New Concern for Using Baraclude (entecavir)
to Treat HBV in HIV-positive People

April 11, 2007

Data presented at the 14th Conference on Retroviruses and Opportunistic Infections (CROI) in February 2007 raise concerns about using the hepatitis B (HBV) drug, Baraclude (entecavir), in people also infected with HIV. Earlier laboratory tests had shown that Baraclude did not have any anti-HIV activity, so it has been recommended for use in HIV/HBV co-infected people who choose to treat their HBV but not their HIV.

Recently, however, a handful of case reports of people taking Baraclude have experienced reductions in HIV viral load and the rapid development of drug resistance. The resistance specifically refers to the M184V mutation that is associated with resistance to the anti-HIV drugs Epivir (lamivudine, 3TC) and Emtriva (emtricitibine, FTC). These reports suggest that, despite the earlier findings, Baraclude does have anti-HIV activity and therefore should only be used in HIV/HBV co-infected people along with a full anti-HIV regimen. This is similar to the recommendations for the anti-HIV drugs, Epivir, Emtriva and Viread (tenofovir, TDF)—all of which have activity against both HIV and HBV.

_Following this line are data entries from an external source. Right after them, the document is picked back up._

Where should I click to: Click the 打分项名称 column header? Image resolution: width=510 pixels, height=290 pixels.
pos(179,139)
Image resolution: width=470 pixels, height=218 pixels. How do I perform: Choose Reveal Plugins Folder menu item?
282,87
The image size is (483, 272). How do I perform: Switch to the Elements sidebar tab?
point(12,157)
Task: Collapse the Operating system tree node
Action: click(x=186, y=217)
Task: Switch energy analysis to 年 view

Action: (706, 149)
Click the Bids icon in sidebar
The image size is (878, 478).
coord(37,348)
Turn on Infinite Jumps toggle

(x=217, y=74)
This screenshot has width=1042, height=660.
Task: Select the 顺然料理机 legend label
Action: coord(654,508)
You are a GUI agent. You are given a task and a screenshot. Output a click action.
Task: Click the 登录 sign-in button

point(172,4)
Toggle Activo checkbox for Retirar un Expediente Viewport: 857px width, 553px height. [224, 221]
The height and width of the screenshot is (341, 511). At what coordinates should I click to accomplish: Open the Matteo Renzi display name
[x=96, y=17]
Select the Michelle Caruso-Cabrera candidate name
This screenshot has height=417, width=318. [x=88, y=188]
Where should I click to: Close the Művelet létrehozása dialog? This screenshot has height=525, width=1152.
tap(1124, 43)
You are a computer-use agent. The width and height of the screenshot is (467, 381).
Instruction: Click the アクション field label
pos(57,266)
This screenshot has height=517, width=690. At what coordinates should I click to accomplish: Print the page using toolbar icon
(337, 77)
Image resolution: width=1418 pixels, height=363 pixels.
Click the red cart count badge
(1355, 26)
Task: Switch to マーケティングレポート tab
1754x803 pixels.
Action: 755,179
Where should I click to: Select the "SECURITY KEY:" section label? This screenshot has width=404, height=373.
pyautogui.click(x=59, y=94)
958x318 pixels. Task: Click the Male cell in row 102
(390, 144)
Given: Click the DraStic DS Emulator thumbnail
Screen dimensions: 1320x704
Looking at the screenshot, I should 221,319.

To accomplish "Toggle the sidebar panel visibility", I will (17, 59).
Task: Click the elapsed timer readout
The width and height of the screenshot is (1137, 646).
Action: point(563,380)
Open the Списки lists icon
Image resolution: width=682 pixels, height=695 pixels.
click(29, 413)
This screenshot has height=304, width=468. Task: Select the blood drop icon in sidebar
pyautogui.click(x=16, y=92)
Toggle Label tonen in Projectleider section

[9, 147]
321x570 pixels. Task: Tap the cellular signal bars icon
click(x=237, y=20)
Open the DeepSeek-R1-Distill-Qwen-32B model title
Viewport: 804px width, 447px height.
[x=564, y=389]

Treating HBV alone in co-infected individuals is more complicated than simultaneously treating both HBV and HIV. However, there are cases in which people choose to treat their HBV while not treating their HIV. Three options are available for people who so choose—pegylated interferon-alpha, Hepsera (adefovir) and Tyzexa (telbivudine). While adefovir does have anti-HIV properties, is not thought so at the dose given as Hepsera. The similarity between adefovir and tenofovir is significant, and it is the reason that there is concern about its use. Tyzexa isn’t thought to have anti-HIV activity, but there are some lingering concerns that its use—without a fully suppressive anti-HIV regimen—might lead to developing resistance. These concerns are highlighted by this latest finding. There are no similar fears about interferon, because it works so differently.

If you have both HIV and HBV and take Baraclude without being on anti-HIV drugs, speak with your doctor about your treatment options. Consider having resistance tests done to see if any drug resistance has developed. If you are co-infected with HIV and HBV and are taking Epivir, Emtriva, Viread or any fixed-dose combination that includes any of these drugs (Trizivir, Epzicom, Combivir, Truvada), extra care is needed if you decide to stop taking these drugs. There are many reports of liver problems in co-infected people who stopped their anti-HIV regimens which included any of these drugs.